[Opening Materials provided section]

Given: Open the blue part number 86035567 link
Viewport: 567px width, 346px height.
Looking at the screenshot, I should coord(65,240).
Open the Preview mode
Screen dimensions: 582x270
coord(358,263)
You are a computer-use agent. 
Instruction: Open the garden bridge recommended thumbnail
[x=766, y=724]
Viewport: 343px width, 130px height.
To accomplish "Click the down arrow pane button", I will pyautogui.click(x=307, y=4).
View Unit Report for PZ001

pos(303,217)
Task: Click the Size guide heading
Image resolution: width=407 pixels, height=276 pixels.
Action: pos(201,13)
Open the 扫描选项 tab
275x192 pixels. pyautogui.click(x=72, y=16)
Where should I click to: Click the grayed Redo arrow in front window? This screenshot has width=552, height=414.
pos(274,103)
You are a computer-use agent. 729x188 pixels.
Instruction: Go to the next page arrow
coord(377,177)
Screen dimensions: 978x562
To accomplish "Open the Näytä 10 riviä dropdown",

[Closing Materials provided section]

• _Problem description_: Say how many lines of the data above include the word "agent", and add nothing further.

• _Response_: 2